Table 2 Maximum load sustained [EBs]

Full size table

The only deployment of the TPC-W benchmark which was able to sustain our maximum load of 9000 EBs (i.e., simulated concurrent users of a book store) was MS SQL Azure. Amazon RDS drops out at 3750 EBs. The reason why MS SQL Azure out-scales Amazon RDS although they use a similar architecture (see Sect. 4.1) is, that Amazon RDS uses a less powerful machine for the primary copy. As a matter of fact, MS SQL Azure also has an inherent scaling limit of the master copy, which was simply not reached in this experiment. Amazon SimpleDB was able to handle a load of 1000 EBs before it started to drop write requests. The worst performance in this experiment had Google AppEngine with only 500 EBs. The main reasoning behind it is, that we tried to follow the TPC-W specification as close as possible including the consistency requirements. Google AppEngine offers transactions so we used it to implement the consistency requirement of TPC-W. Only afterwards, we were informed, that Google AppEngine does not implement concurrent transactions. Thus, Google AppEngine was executing one transaction at a time. We assume, that without using the offered transaction guarantees, Google AppEngine would have been able to scale further.

4 Big Questions

The previous two sections described the promises of cloud computing and analyzed the state-of-the-art. Our conclusion is that cloud computing does not yet live up to its promises. One reason may be that the products are not yet mature. That is reasonable because most offerings have been launched only recently and we expect all products to make quantum leaps in cost and performance in the near future. There seem to be, however, also more fundamental design issues on how to build a PaaS for cloud computing. This section summarizes the discussions on seven such design questions that we have been debating with people in the research community and industry.

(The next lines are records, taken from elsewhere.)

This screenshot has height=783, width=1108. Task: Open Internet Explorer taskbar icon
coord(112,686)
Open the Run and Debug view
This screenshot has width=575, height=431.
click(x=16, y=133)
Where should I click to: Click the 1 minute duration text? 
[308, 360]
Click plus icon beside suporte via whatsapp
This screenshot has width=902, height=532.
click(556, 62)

4.1 How to Partition the Data?

Figure 2a shows the reference architecture of Web-based data services. (HTTP)-requests from clients are handled by a Web server which passes them to an application server. The application server executes the application logic written in a programming language like Java or C#. The application code includes calls to the database in order to read and write objects; typically, those calls are implemented using SQL. Calls to the database are handled by a database server. The database server evaluates the SQL queries and synchronizes concurrent calls to the same data. Finally, the data is stored persistently by a storage system. The storage system could be a Storage Area Network (SAN) or disks which are attached locally to the machine that runs on the database server.

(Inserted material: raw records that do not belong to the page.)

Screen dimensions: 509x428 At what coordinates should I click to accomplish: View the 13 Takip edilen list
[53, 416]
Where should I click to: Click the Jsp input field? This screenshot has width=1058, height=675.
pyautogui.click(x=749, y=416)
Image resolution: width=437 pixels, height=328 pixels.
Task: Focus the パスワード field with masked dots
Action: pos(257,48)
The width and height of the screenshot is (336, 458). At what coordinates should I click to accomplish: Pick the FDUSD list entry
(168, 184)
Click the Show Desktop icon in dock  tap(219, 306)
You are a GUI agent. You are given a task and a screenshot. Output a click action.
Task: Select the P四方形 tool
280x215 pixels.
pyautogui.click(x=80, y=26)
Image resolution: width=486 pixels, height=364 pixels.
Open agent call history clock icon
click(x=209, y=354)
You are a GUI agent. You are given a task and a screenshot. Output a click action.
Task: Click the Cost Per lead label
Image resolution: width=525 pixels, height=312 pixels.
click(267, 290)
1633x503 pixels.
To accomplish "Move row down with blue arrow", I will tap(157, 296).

The big question is how to map the components of the architecture of Fig. 2a to (virtual) machines in the cloud. As will become clear in the remainder of this subsection, the answer to this question implies how data is partitioned, how the consistency of the data is maintained, and how load balancing is carried out. Figures 2b and 2c sketch two fundamentally different approaches to answer these questions.

Figure 2b sketches the approach that was pioneered by Salesforce. The idea is to partition the data by tenant. A tenant is a customer of the Force.com cloud. Correspondingly, all requests will be routed by tenant. That is, all requests of the same customer are handled by the same Web server, application server, and database server. The Web and app servers of several tenants can be hosted by the same machine. Likewise, the same machine can serve the database of many tenants.

The big advantage of the Salesforce approach is that off-the-shelf Web, app, and database servers can be used. Furthermore, several small customers can share the same machine so that a high utilization can be achieved, one of the most important goals of cloud computing (Sect. 2). On the negative side, Salesforce needs to apply complex optimizations in order to determine which set of tenants should be hosted by which machine. Essentially, this task involves solving a dynamic bin-packing problem. If the load of a tenant grows, it may become necessary to move it (or another co-located tenant) to a different machine in order to meet the SLAs.

The architecture of Fig. 2b has also been adopted by Microsoft as part of its SQL Azure service. In SQL Azure, applications define a logical unit of consistency. This logical unit of consistency represents a set of tables that are managed by the same database server. All requests to data of such a logical unit of consistency are synchronized by that database server. Again, SQL Azure hosts several logical units of consistency with a single machine, thereby solving a similar bin-packing problem as Salesforce. In order to limit the cost of moving logical units of consistency between machines, SQL Azure limits the size of a logical unit of consistency; currently, the limit is 50 GB. If a service requires access to a larger data pool, the application code of that service must federate between several logical units of consistency. Currently, Microsoft provides no support for this federation task.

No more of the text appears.